## EXERCISE TASK A
Render the entries below as a two-column CSV with the columns "prompt" and "reply", covering everything from the line containing "The image size" down through the last entry, both ends included. Give one row per entry, put each field in quotes with line breaks replaced by spaces, and leave the pictures out.

## PASSAGE GIVEN
# # # # # # #
A Less Serious Post About a Seriously Powerful Tool: The Daily Schedule


In my last post, I gave an example of using a schedule to support learning and success in an activity. You might also find it extremely helpful to create a schedule for the day. Daily schedules give you and your child an opportunity to not only set expectations, but to highlight any activities that might be new or different. If you need help creating a daily schedule for your child, talk to your child’s teacher or speech pathologist—or email me; I’m happy to help too!

Rather than printing a set schedule, it might also be helpful to use a Velcro strip with individual picture symbol squares, which you can then move around, and add/remove. Here’s an example of how a Velcro picture schedule using Boardmaker might look if you were to post it on a wall or door:

Transactional Supports 016 copy

The same concept would apply to if you were to shrink everything and put it in a notebook or on a folder. In choosing your icons for your picture schedule, keep your child’s core vocabulary and best practice for choosing picture symbols in mind.

While you might find it beneficial (depending on your child) to have a posted daily schedule in your home for any average day, “different days” such as holidays or special events, can be particularly challenging. Therefore, creating a visual schedule for the day that you can share with your child is particularly important.
# # # # # # #
[Pointing records for text and elements]
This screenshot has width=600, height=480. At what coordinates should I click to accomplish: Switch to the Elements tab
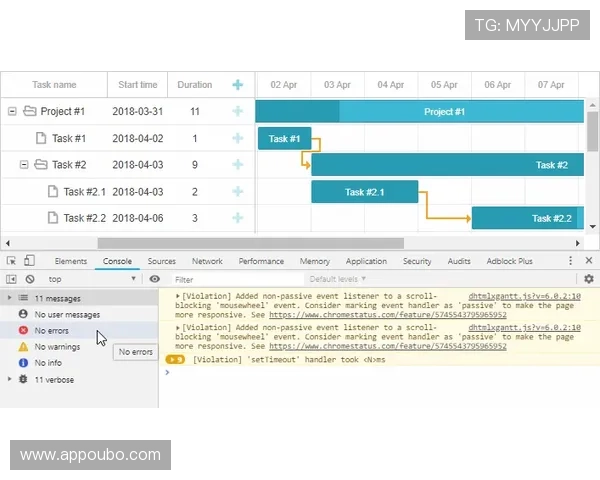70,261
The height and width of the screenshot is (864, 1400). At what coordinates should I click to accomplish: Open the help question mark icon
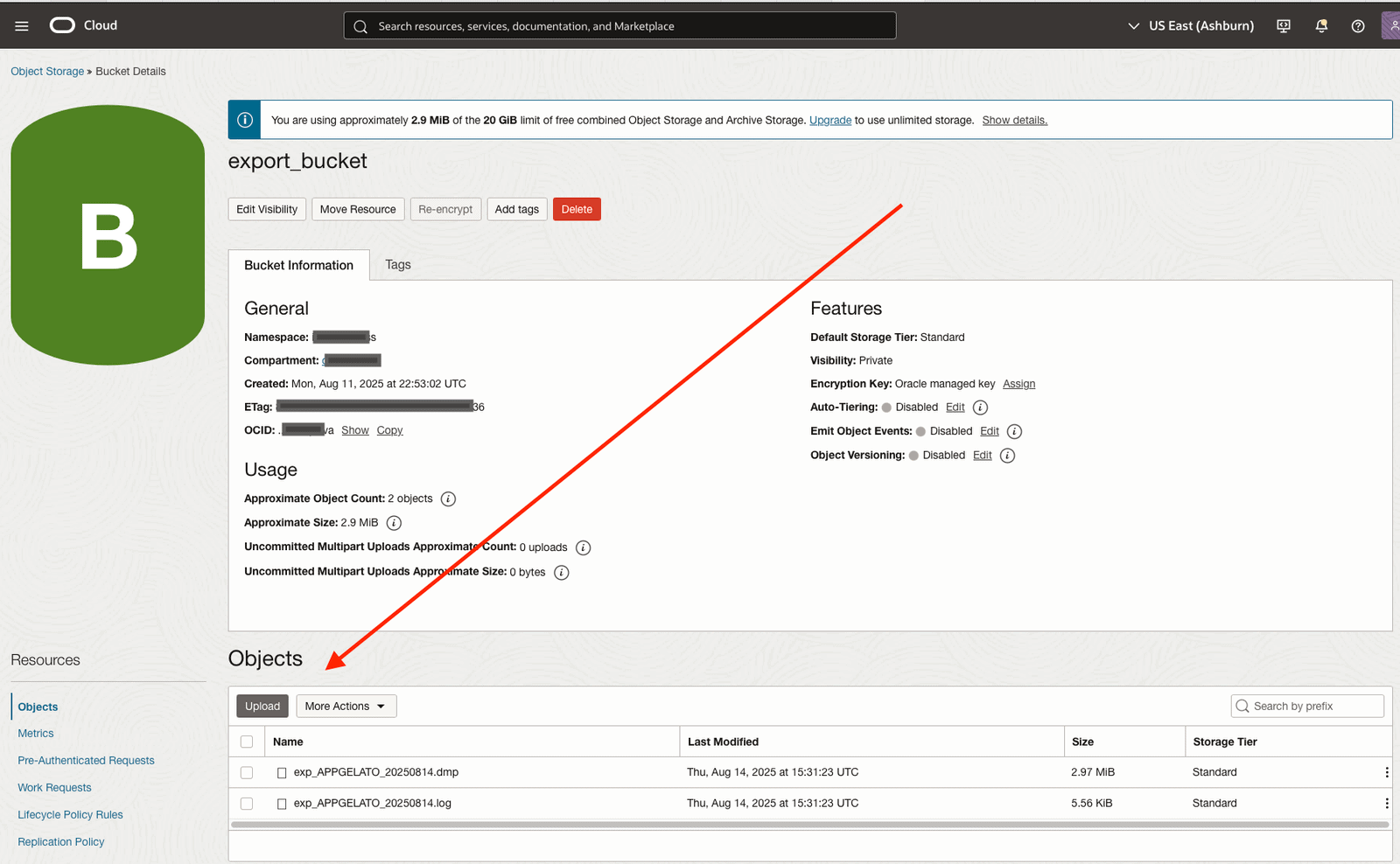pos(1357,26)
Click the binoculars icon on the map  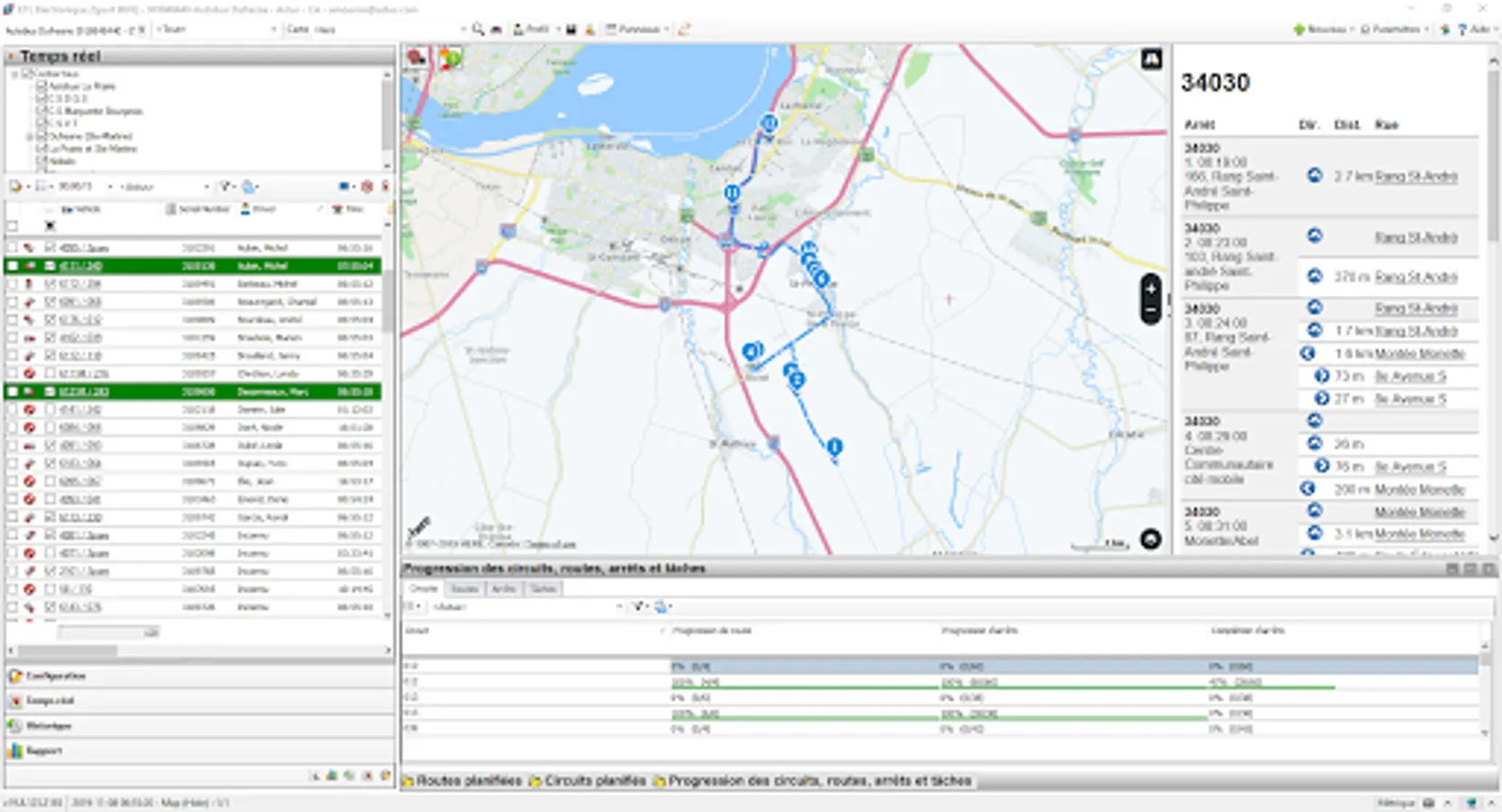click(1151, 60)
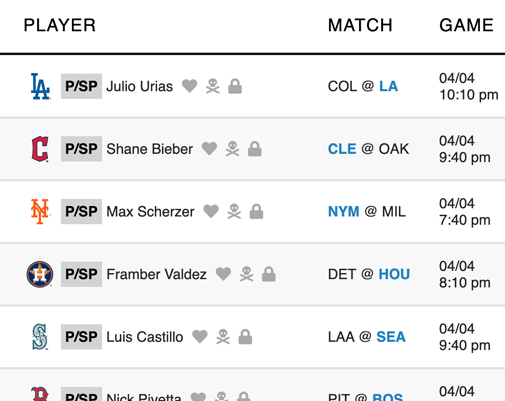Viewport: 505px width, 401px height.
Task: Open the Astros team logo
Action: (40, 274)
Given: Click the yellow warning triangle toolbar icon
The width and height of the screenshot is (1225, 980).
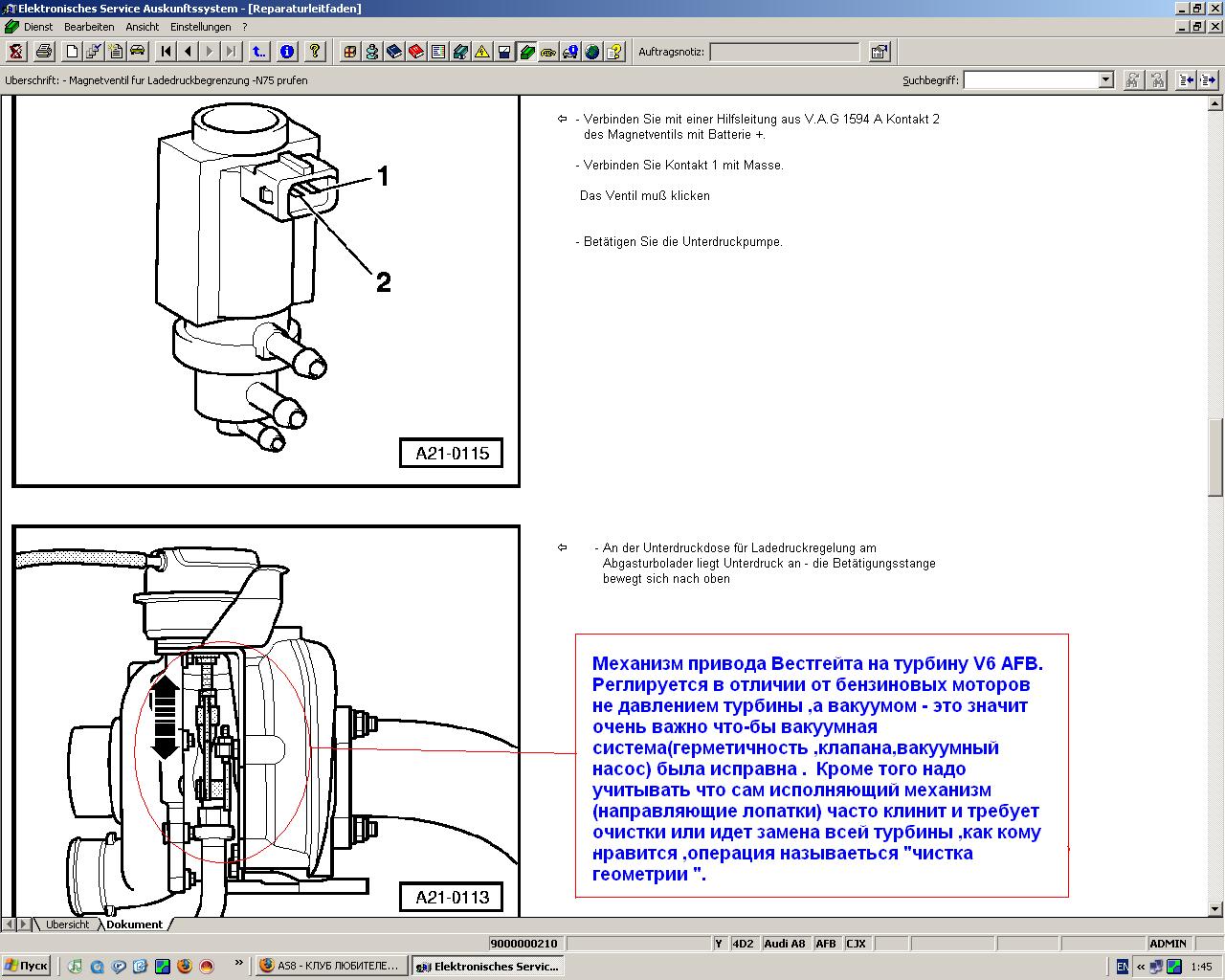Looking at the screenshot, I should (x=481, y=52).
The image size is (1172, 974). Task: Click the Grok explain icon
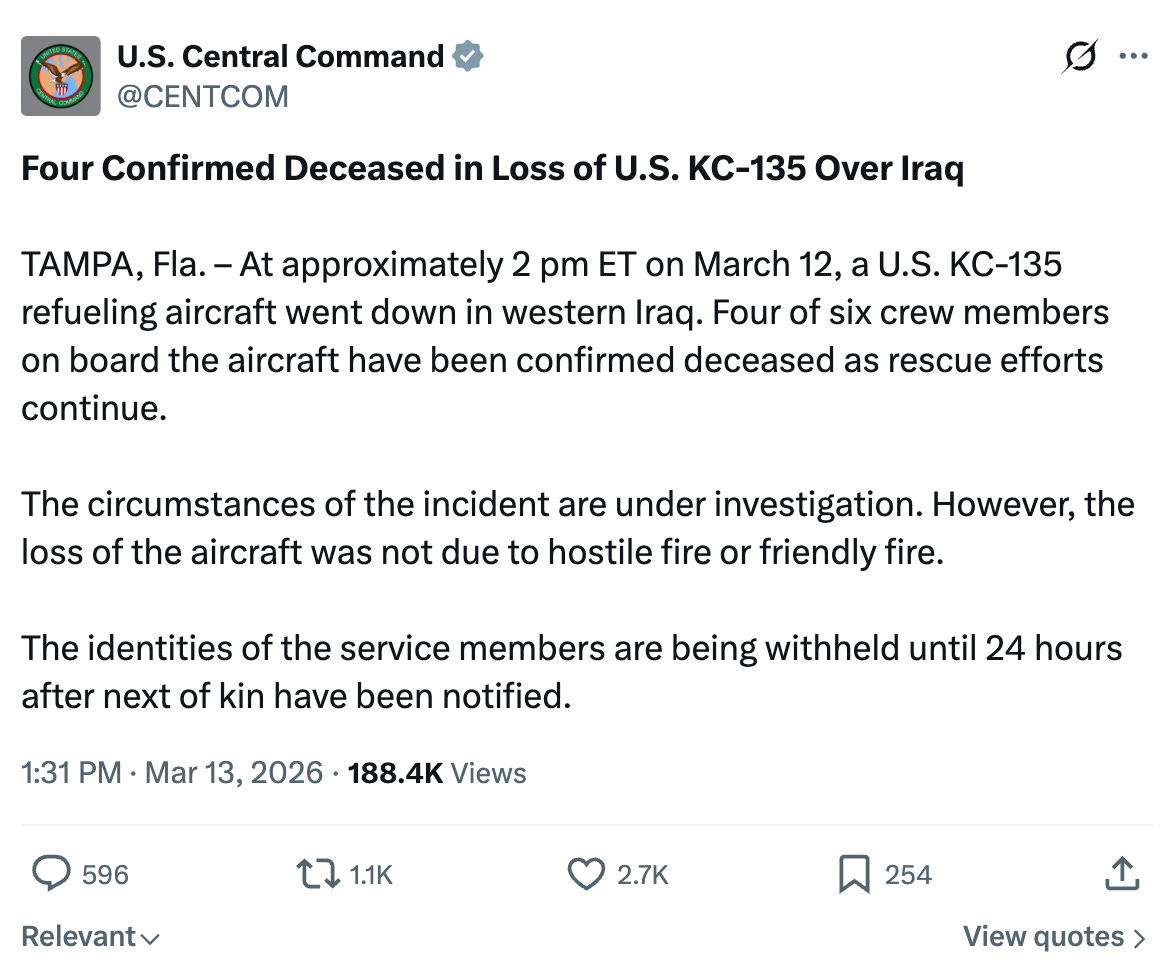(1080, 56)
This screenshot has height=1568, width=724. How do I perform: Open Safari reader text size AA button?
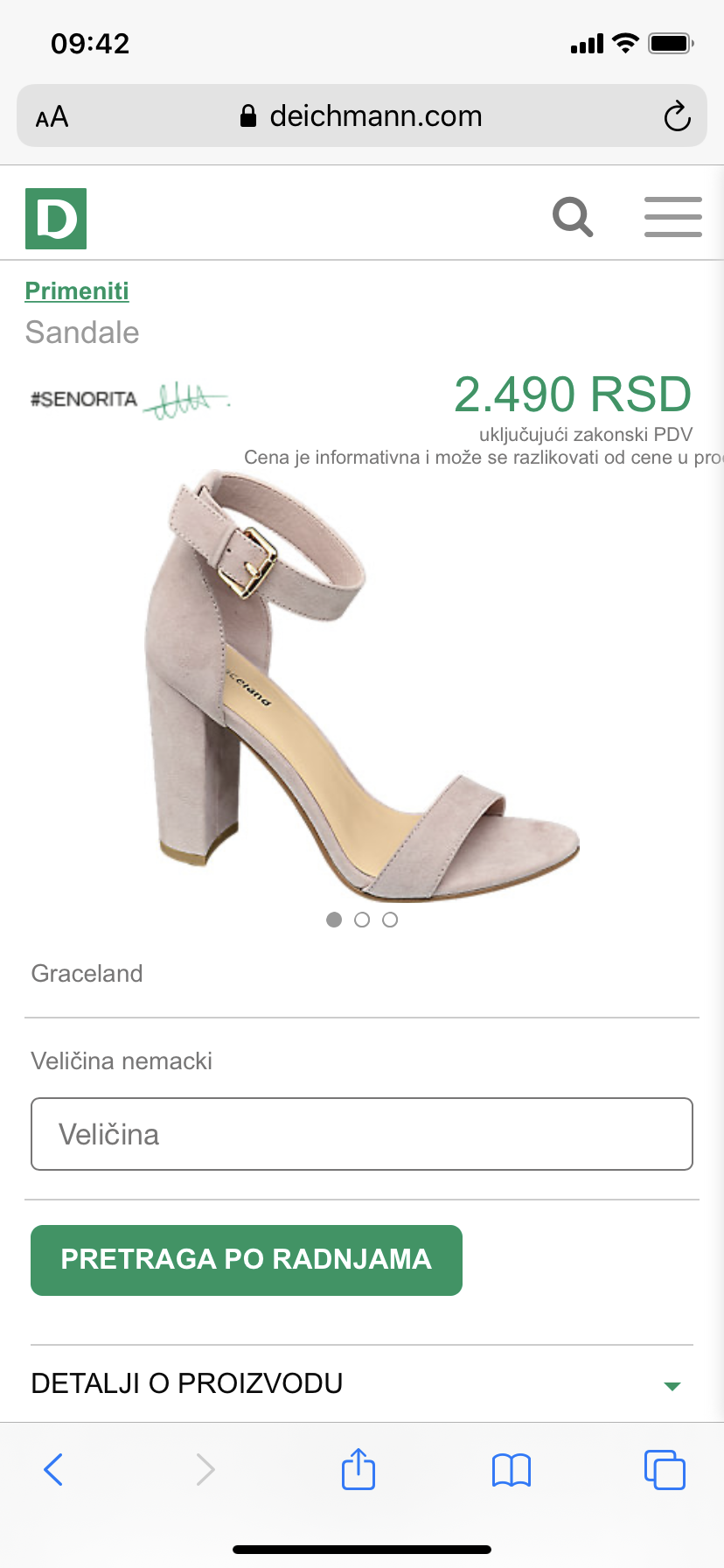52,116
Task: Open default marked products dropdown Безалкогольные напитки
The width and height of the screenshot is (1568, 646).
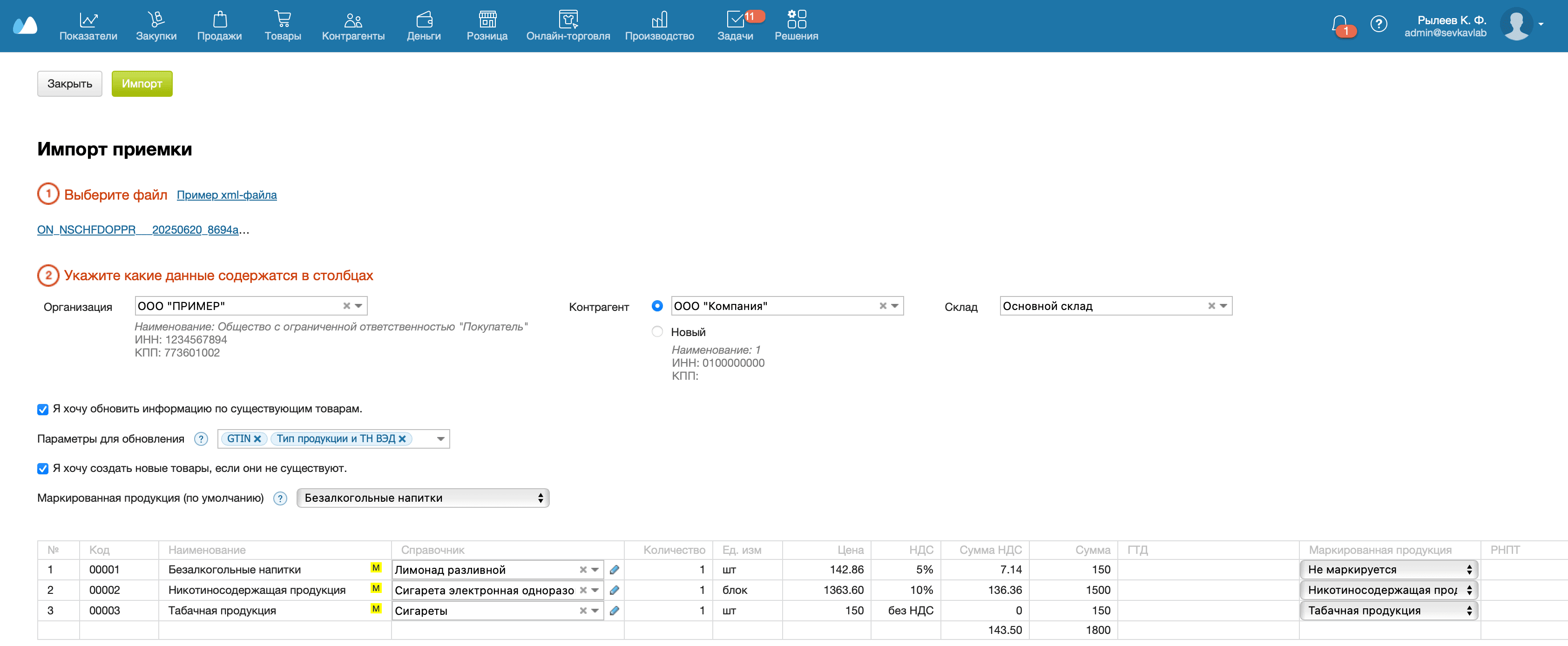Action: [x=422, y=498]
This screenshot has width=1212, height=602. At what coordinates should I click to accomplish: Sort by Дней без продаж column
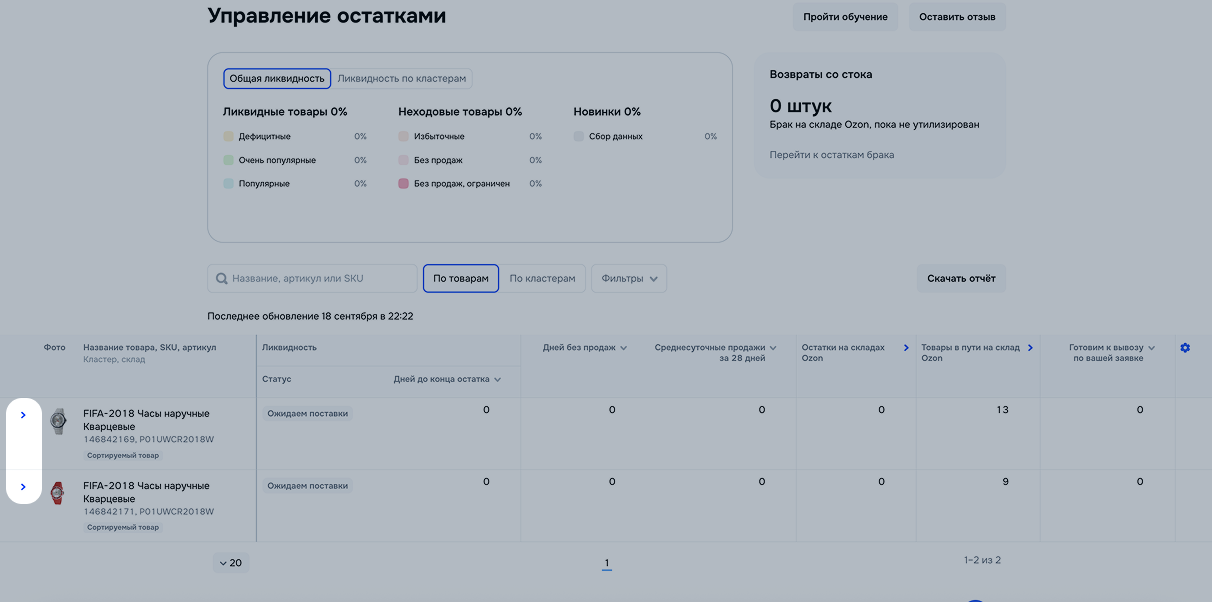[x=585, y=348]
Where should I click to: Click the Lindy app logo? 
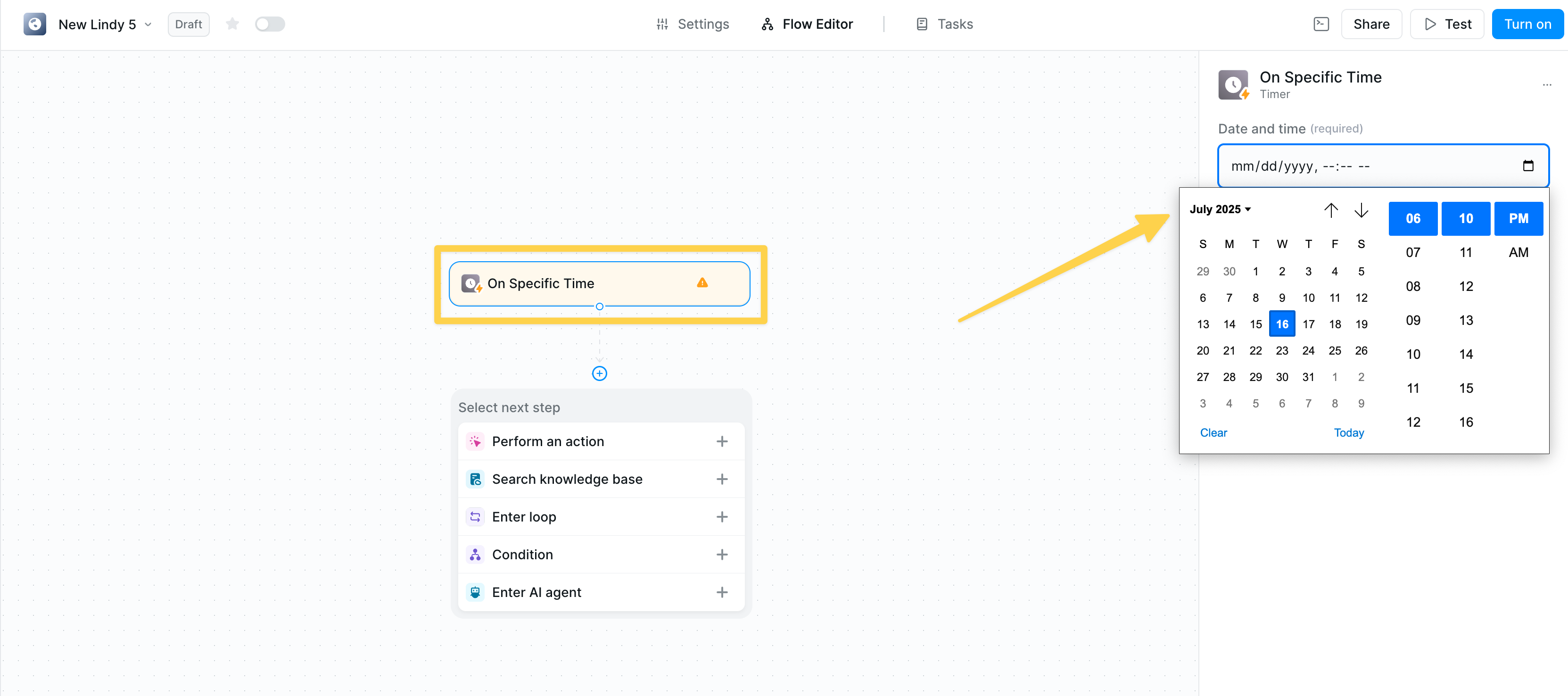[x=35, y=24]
# # # # # # #
## EXERCISE TASK B
Carry the post about daily picture schedules forward from its last sentence.

## EXERCISE ANSWER A
prompt,reply
"The image size is (1172, 974). Task: Click the Grok explain icon","(1080, 56)"
"This screenshot has height=1568, width=724. How do I perform: Open Safari reader text size AA button?","52,116"
"Task: Open default marked products dropdown Безалкогольные напитки The width and height of the screenshot is (1568, 646).","Action: [x=422, y=498]"
"This screenshot has width=1212, height=602. At what coordinates should I click to accomplish: Sort by Дней без продаж column","[x=585, y=348]"
"Where should I click to: Click the Lindy app logo?","[x=35, y=24]"

## EXERCISE ANSWER B
Create a Schedule for a Different Day

Since Easter just happened and it’s fresh on my mind, here’s how the schedule for my family’s “different day” was planned:

Easter Day Schedule

Great plan, right? But here’s how it really went (forgive the lack of icons; this is for parent consumption only):

Egg Hunt (“look for Easter eggs”)
Breakfast
Get Dressed
Doc (our dog) in Car (…which was a last minute decision)
Go to Nana and Grandad’s House
Doc wait at Nana & Grandad’s House
Go to bluebonnet field
Take Bluebonnet pictures (perhaps I should’ve used “smile for camera” for my kids, as I did in the schedule above)
Go to Nana & Grandad’s House
Dad step in Doc’s dog poop on Nana & Grandad’s Floor
Clean up dog poop
Clean up Dad’s shoe
Mommy and Daddy take a break
Egg Hunt (“look for Easter eggs”)
…and so on and so forth.

And for all that, here’s the bluebonnet picture we got:

Bad bluebonnet pic

And Daddy’s shoe will never be the same.

Things don’t always go as planned. So, it will be very important to have your “different” symbol with you, to use Velcro when you can so you can note the changes in plan…and also to take lots of deep breaths.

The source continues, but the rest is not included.